Situs itu berupa gundukan tanah. Di atasnya bertumpuk bebatuan candi dengan posisi tak beraturan. “Saya pertama kali ziarah ke makam Maling Aguno saat madrasah tsanawiyah (setingkat SMP). Bentuknya dari dulu seperti itu,” tutur Tatok (52), warga Desa Kalipucung, Kecamatan Sanankulon, Kabupaten Blitar.

Tanpa ada papan petunjuk atau sejenisnya, lokasi situs Maling Aguno terkesan tersembunyi. Jalan setapak tanah yang sewaktu-waktu berubah licin saat hujan mengguyur, menjadi akses satu-satunya. Sebuah cungkup makam berbentuk terbuka, berdiri memayungi. Lantainya berlapis keramik warna merah.

Informasinya, pembangunan cungkup situs Maling Aguno berasal dari swadaya para peziarah yang meyakini sosok Maling Aguno benar-benar ada. Tatok termasuk salah satu orang yang percaya Maling Aguno bukan tokoh fiksi. Dalam cerita tutur menyebutkan, Maling Aguno sebagai berandal budiman.

Nama Maling Aguno harum, terutama bagi rakyat jelata. Kenapa demikian?. “Karena yang disatroni hanya orang-orang kaya,” kata Tatok. Orang kaya yang dimaksud adalah para kaki tangan Kompeni Belanda. Mereka yang memperoleh kekayaan dengan jalan menindas rakyat.

Oleh Maling Aguno, harta mereka dikuras dan dibagi-bagikan kepada rakyat jelata yang membutuhkan. “Sepak terjang tokoh ini seperti Berandal Lokajaya di Tuban, atau Robin Hood dalam legenda rakyat Inggris,” katanya.

Kompeni Belanda pun terusik. Mereka kemudian mencoba menghentikan sepak terjang Maling Aguno, namun selalu gagal. Setiap hendak dikepung, Maling Aguno tiba-tiba menghilang. Konon, Maling Aguno mampu menerobos rumah hanya melalui ventilasi yang tersorot cahaya.

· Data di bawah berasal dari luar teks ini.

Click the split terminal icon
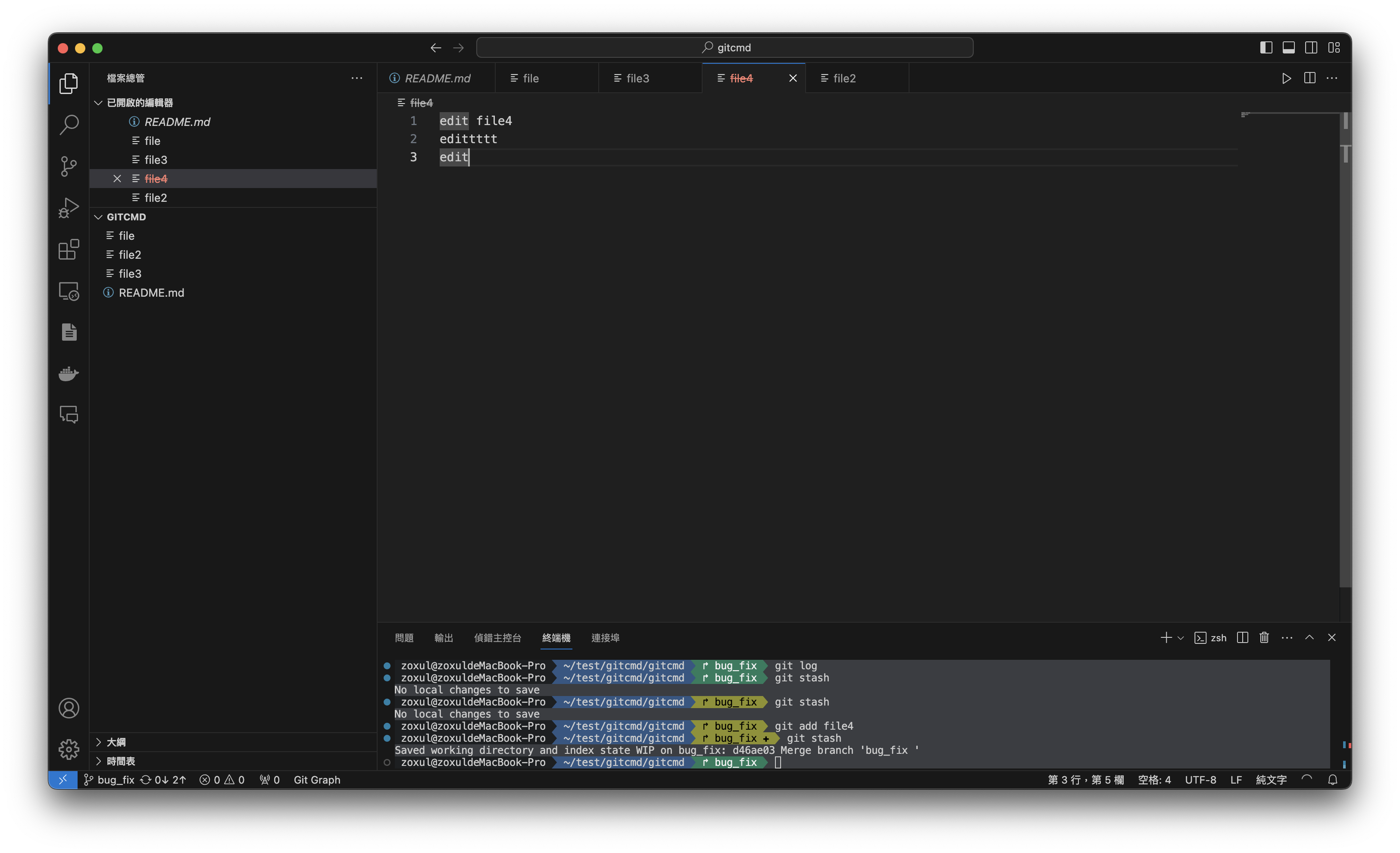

Lalu dalam satu kedipan mata, tubuhnya bisa berpindah tempat dalam waktu yang cepat. “Katanya asal ada cahaya, ia bisa menerobos masuk lewat mana saja,” tambahnya. Pada medio tahun 80-90 an kata Tatok, banyak seniman ludruk yang mementaskan lakon Maling Aguno di Blitar.

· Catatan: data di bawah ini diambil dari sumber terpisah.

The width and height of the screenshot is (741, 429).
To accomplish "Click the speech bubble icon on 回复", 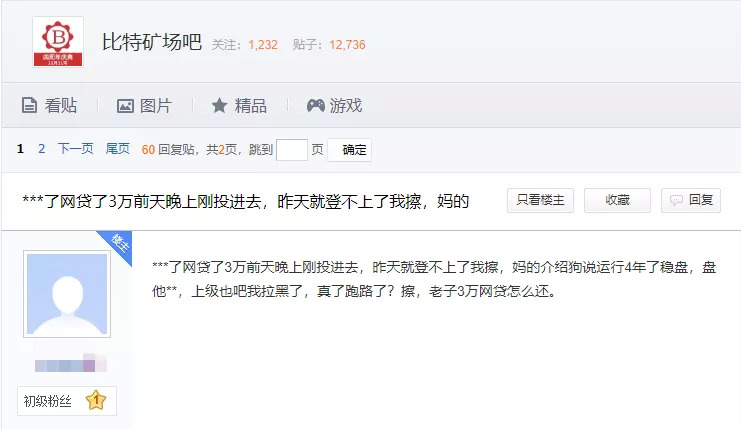I will (x=676, y=201).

Masyarakat menyukai kisah ini. Menurut Tatok, Maling Aguno merupakan simbol perlawanan rakyat terhadap kekuasaan yang tidak berpihak dan hukum yang tak adil. “Dan setiap jaman tentu ada Maling Aguno. Hanya saja cara yang dilakukan berbeda-beda,” katanya.

Yoni-dan-Kala-Candi-Pertapan
Yoni dan Kala Candi Pertapan di Gunung Pegat /Foto: travellersblitar.com

Bandit Sosial Pelawan Kekuasaan Lalim

Kisah Maling Aguno tak hanya dimiliki masyarakat Blitar. Warga Kediri yang bersebelahan dengan Blitar juga memiliki cerita berandal budimannya. Sebuah situs di ketinggian bukit Maskumambang Kota Kediri, dipercaya sebagai makam Maling Gentiri atau Ki Boncolono.

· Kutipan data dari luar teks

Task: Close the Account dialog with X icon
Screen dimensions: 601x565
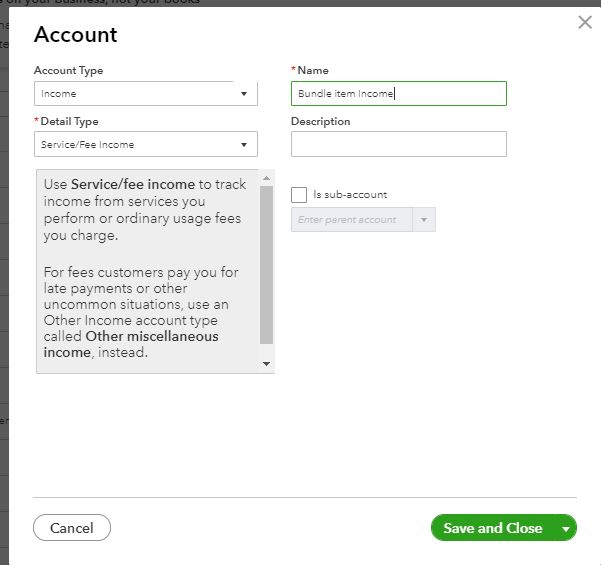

Dibanding Maling Aguno, akses menuju situs Maling Gentiri lebih bagus. Sejak tahun 2004, jalan menuju situs telah berubah beton dengan 555 anak tangga serta pegangan besi panjang. Di lokasi situs berdiri gapura pintu masuk. Sebuah prasasti berada di sebelahnya.

Keberadaan prasati untuk memperingati penyerahan resmi situs makam Maling Gentiri oleh keturunan Maling Gentiri kepada pemerintah kota Kediri. Japto Soerjosoemarno selaku kepala keluarga besar Maling Gentiri, yang menandatangani prasasti. Japto merupakan petinggi ormas Pemuda Pancasila.

Pak Japto adalah keturunan Boncolono angkatan ketujuh,” ujar Heri Suworo juru kunci situs Maling Gentiri seperti tertulis dalam buku Wali Berandal Tanah Jawa. Sama halnya dengan Maling Aguno. Maling Gentiri juga dicintai rakyat. Hasil jarahan harta orang-orang kaya antek Kompeni Belanda, juga ia bagi-bagikan kepada rakyat jelata.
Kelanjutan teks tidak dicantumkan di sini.